Ask HN: How is GPU power draw measured at scale?

How do people measure power usage of GPUs at large (32x) self-hosted setups or small multi-rack setups? I've seen some PDUs which collect and transmit data, but I'm unsure of the processes and if/how people do this on small builds.

Currently, I collect NVML nvmlDeviceGetPowerUsage, polled at 100ms during inference, peak and mean per request, and get this type of data:

model mean-power range (W) spread stdev

qwen3-8b 114.3-121.9 7.6W 1.17

llama-3.1-8b-instruct 104.7-122.1 17.4W 4.29

qwen2.5-1.5b-instruct 53.7-73.0 19.3W 5.23

mistral-7b-instruct-v0.3 96.2-120.0 23.8W 6.01

qwen2.5-7b-instruct 88.7-124.5 35.8W 7.73

gemma-3-1b-it 49.4-56.7 7.3W 2.13

this is per-GPU, single-card data - I don't know whether anything like per-request attribution survives at rack scale, or whether monitoring there happens entirely at the PDU/BMC level instead.

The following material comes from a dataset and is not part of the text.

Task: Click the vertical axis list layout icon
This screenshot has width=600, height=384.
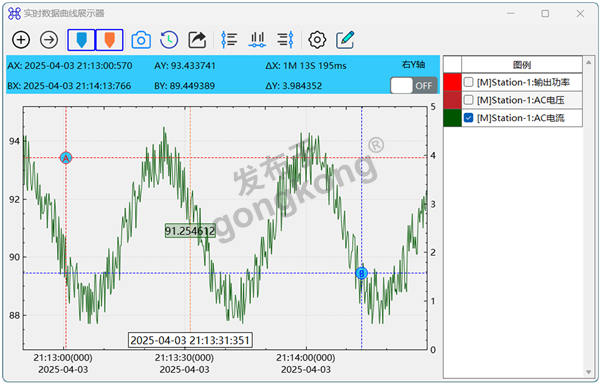Action: [x=229, y=39]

4 points | by anax32 8 hours ago

1 comments

  • lemonademan 5 hours ago
    I personally believe once you get beyond a handful of GPUs, people probably end up using both levels of telemetry because they answer different questions. NVML is nice for per-request attribution and understanding model behavior, but I believe PDU/BMC measurements are better suited for actual power draw since they capture everything (CPUs, networking, PSU losses, fans, etc.).

    For instance, people running 32+ GPU setups probably correlate timestamps rather than trying to preserve strict per-request attribution at the rack level. This will enable these individuals to have rack/PDU power sampled every second.

    Either way, I haven't seen many people publish how they instrument this in practice so take what I wrote with a gran of salt. I simple wanted to share a little bit of what I understand and I hope it helps.